Kendatipun pendidikan Islam dimulai sejak pertama Islam
itu sendiri menancapkan dirinya di kepulauan nusantara, namun secara pasti
tidak dapat diketahui bagaimana cara pendidikan
pada masa
permulaan Islam di Indonesia, seperti tentang
buku yang dipakai, pengelolanya dan sistemnya. Ini disebabkan karena
bahan-bahan rujukannya sangat terbatas. Yang dapat dipastikan hanyalah pendidikan Islam pada waktu itu telah ada, tetapi dalam bentuk yang
sangat sederhana.
B. Masuknya
Islam ke Indonesia
Tidak
ada perdebatan bahwa Islam masuk ke Indonesia dengan cara damai.[1]
Namun, terdapat diskusi dan perdebatan panjang di antara para ahli, mengenai
tiga masalah pokok, tempat asal kedatangan Islam, para pembawanya, dan waktu
kedatangannya.[2]
Berbagai
teori dan pembahasan yang berusaha menjawab ketiga masalah pokok ini jelas
belum tuntas, tidak hanya kurangnya data yang dapat mendukung suatu teori tertentu,
tetapi juga karena sifat sepihak dari berbagai teori yang ada. Terdapat
kecenderungan kuat, suatu teori tertentu menekankan hanya aspek-aspek khusus
dari ketiga masalah pokok, sementara mengabaikan aspek-aspek lainnya.[3]

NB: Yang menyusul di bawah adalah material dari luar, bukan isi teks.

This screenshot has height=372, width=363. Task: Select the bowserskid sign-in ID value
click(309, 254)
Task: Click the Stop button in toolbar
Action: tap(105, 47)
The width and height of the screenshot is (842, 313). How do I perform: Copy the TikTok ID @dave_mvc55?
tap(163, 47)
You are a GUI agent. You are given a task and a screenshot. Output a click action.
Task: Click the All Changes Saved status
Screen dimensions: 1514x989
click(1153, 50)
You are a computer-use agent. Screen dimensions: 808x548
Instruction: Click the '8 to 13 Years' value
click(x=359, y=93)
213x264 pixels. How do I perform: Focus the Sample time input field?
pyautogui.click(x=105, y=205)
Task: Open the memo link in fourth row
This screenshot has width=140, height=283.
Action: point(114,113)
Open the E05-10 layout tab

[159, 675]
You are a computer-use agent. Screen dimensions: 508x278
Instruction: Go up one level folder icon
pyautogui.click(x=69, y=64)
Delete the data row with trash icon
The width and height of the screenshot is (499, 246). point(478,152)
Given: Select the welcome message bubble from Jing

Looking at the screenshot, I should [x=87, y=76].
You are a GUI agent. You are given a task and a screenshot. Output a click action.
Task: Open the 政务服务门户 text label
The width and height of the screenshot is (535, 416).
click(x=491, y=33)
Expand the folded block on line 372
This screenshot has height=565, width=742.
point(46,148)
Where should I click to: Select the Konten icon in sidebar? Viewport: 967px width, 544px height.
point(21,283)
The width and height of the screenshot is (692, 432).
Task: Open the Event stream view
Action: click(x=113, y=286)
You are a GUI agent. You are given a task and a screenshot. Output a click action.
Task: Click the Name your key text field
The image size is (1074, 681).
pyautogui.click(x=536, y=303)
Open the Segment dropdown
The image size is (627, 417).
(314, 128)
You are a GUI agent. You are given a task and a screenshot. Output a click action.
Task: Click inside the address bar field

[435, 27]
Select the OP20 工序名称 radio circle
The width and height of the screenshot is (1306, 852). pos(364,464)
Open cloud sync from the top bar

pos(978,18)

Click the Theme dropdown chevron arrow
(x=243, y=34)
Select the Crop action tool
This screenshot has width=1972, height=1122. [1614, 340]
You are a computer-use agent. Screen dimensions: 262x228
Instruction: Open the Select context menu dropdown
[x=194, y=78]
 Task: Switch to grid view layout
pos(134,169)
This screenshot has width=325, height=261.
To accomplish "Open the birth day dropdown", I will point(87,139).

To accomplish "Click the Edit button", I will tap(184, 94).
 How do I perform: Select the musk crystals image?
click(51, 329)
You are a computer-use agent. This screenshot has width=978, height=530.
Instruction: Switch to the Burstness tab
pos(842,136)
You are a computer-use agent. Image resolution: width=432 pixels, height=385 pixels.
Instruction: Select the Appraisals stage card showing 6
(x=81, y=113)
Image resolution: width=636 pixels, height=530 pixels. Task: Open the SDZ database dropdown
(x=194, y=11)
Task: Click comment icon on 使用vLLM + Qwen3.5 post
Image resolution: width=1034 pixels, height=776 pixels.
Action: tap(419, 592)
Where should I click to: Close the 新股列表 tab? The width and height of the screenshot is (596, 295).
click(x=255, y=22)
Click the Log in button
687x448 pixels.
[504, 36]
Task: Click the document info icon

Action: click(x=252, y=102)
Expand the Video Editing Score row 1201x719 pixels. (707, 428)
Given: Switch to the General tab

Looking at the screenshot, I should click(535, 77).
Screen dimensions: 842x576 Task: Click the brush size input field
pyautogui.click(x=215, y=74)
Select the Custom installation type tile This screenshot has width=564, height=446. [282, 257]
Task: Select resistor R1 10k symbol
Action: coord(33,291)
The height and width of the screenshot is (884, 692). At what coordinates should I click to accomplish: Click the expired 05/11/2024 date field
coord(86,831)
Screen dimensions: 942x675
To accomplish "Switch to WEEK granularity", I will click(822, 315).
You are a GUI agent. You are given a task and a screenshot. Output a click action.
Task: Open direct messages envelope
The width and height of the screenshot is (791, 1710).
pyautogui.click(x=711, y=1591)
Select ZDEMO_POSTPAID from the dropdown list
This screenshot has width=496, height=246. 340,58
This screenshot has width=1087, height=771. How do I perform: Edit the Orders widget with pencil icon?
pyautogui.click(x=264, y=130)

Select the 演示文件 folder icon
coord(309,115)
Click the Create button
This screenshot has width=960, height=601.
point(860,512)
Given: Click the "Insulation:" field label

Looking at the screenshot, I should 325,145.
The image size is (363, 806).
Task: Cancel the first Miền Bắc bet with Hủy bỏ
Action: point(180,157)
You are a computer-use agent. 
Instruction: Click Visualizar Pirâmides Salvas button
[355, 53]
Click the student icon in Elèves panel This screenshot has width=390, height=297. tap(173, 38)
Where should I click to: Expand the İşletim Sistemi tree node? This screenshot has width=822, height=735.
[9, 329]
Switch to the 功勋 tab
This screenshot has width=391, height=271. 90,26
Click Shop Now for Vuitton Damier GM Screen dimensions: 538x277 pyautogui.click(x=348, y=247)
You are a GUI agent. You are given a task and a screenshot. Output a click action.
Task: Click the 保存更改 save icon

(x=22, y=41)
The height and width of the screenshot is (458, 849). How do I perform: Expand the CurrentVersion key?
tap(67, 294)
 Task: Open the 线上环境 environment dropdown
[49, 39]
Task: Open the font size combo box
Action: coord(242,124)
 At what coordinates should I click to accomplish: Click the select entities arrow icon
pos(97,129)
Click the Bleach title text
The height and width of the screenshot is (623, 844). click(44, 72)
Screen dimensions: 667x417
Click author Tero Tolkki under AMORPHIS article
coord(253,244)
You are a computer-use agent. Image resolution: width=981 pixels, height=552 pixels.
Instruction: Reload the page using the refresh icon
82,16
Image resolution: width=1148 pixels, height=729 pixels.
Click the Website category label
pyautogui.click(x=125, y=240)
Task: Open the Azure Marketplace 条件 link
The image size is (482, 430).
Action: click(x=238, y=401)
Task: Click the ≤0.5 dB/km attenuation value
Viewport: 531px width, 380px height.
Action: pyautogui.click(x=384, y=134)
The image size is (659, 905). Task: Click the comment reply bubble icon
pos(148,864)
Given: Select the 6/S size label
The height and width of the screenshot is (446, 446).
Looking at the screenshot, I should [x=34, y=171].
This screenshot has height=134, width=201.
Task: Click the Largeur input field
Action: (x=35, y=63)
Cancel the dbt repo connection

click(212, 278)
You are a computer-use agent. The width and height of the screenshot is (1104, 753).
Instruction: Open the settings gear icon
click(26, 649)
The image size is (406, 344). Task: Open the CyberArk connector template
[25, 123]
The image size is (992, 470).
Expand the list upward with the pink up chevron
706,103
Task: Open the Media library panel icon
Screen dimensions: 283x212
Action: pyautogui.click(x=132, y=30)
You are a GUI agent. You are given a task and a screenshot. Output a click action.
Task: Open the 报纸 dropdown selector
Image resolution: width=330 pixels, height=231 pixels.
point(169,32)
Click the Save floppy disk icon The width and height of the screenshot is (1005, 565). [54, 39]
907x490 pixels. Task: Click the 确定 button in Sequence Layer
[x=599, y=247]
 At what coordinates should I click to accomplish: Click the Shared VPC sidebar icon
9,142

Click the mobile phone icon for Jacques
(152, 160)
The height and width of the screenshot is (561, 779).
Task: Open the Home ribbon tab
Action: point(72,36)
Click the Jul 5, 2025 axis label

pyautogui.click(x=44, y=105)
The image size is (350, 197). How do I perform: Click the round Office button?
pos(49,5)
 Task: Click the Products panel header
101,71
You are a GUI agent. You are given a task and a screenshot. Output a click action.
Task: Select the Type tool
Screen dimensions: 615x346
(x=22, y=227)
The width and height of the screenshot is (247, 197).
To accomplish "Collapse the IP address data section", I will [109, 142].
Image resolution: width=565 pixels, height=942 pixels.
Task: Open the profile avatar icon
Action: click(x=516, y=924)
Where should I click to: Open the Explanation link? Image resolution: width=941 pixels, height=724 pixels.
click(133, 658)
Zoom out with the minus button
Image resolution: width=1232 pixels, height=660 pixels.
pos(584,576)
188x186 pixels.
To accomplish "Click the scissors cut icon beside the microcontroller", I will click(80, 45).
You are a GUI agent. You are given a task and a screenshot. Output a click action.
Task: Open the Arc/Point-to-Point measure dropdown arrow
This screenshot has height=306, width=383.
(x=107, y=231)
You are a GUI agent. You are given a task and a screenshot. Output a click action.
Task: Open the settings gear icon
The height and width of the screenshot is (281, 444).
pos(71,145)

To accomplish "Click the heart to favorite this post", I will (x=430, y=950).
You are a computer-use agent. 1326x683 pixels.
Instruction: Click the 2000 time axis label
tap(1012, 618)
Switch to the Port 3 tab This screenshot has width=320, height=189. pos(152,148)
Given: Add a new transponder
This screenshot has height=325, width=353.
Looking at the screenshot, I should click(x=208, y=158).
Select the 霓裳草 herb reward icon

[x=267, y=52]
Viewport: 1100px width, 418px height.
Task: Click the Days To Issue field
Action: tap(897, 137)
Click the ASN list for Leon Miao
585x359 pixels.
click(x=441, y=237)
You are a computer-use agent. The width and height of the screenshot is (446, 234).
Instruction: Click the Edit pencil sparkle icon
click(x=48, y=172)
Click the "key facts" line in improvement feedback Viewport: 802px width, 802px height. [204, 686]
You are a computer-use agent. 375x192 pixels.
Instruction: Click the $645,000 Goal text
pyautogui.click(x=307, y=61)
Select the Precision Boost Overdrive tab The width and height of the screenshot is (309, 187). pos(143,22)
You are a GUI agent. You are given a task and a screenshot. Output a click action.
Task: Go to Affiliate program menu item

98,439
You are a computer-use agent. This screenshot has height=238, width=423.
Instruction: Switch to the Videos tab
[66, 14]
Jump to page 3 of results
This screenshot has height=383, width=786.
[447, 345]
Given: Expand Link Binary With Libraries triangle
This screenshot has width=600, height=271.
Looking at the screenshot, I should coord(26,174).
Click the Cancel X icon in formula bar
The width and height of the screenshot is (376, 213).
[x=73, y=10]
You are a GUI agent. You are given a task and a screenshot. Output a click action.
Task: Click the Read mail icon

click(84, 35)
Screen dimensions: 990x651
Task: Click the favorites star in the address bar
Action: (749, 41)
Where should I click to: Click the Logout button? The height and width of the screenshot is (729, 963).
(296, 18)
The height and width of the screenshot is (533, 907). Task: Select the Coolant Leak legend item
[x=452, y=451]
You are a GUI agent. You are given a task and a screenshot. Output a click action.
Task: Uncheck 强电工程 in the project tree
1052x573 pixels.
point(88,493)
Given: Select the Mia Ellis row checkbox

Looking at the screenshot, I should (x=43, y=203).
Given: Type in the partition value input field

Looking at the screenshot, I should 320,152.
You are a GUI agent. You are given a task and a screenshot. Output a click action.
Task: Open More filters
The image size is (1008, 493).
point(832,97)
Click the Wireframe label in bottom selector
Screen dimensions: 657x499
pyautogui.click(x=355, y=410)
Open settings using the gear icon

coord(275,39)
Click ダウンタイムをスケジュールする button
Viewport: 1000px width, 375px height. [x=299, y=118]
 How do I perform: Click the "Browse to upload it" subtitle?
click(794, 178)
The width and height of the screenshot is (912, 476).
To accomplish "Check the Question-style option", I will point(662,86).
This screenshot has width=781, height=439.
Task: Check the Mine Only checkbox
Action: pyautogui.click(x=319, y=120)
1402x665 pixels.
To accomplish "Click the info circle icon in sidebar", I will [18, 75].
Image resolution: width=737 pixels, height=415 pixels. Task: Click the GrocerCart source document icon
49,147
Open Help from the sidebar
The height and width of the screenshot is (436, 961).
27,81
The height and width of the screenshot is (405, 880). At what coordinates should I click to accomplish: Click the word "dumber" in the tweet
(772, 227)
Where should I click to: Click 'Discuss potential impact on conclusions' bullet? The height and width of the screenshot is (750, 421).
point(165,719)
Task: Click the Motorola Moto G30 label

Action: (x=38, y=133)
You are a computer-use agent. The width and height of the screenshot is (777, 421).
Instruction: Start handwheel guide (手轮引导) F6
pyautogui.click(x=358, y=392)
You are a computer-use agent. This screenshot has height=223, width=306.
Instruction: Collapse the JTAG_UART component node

Dan juga disebabkan oleh subjektivitas penulis.[4]
Islam
menyebar di India dan
semenanjung Arab hingga ke Malaya dan masuk ke Indonesia. Pada beberapa daerah,
Islam disebarkan melalui penaklukkan, akan tetapi di Asia Tenggara Islam
disebarkan oleh para pedagang dan aktivitas sufi.[5]
Dalam
berbagai literatur yang ada, banyak pendapat yang dikemukakan oleh para ahli
mengenai tiga persoalan di atas, namun di sini hanya akan dikemukakan beberapa
masalah saja.
Seorang
penulis berkebangsaan Barat, Thomas W. Arnold menjelaskan bahwa telah dibawa ke
Nusantara oleh pedagang-pedagang Arab sehak abad pertama hijriah, lama sebelum
adanya catatan sejarah. Pernyataan ini diperkuat dengan adanya perdagangan yang
luas oleh orang-orang Arab dengan dunia timur sejak masa awal Islam.[6]
Di
dalam Tarikh China, pada tahun 674 M, terdapat catatan tentang seorang
pemimpin Arab yang mengepalai rombongan orang-orang Arab dan menetap di pantai
barat Sumatera. Kemudian berdasarkan kesamaan mazhab yang dianut oleh mereka
(pedagang dan muhballigh) anut, yaitu mazhab Syafi’i. Pada masa itu mazhab
Syafi’I merupakan mazhab yang dominan di pantai Corromandel dan Malabor
ketika Ibnu Batutah mengunjungi wilayah tersebut pada abad ke-14.[7]
Dalam
pernyataan di atas, Arnold mengatakan bahwa Arabia bukan satu-satunya tempat asal Islam dibawa, tapi
juga dari Corromander dan Malabar.
Versi
lain yang dipaparkan oleh Azra yang mengutip beberapa pendapat dan teori sarjana, kebanyakan
sarjana Belanda yang berpegang pada teori yang mengatakan bahwa Islam masuk ke
Nusantara berasal dari anak Benua India
bukan Persia
atau Arab. Sarjana pertama yang mengemukakan teori ini adalah Pijnappel,
seorang pakar dari Leiden.
Dia mengaitkan asal muasal Islam di Nusantara dengan dengan wilayah Gujarat
dan Malabar. Menurut dia, adalah orang-orang yang bermazhab Syafi’i yang
bermigrasi dan menetap di wilayah India tersebut yang kemudian
membawa Islam ke Nusantara.[8]
Teori ini dikembangkan oleh Snoujk Hurgronje
Moquetta,
seorang sarjana Belanda lainnya, berdasarkan hasil penelitiannya menyimpulkan
bawha tempat asal Islam di Nusantara adalah Cambay, Gujarat.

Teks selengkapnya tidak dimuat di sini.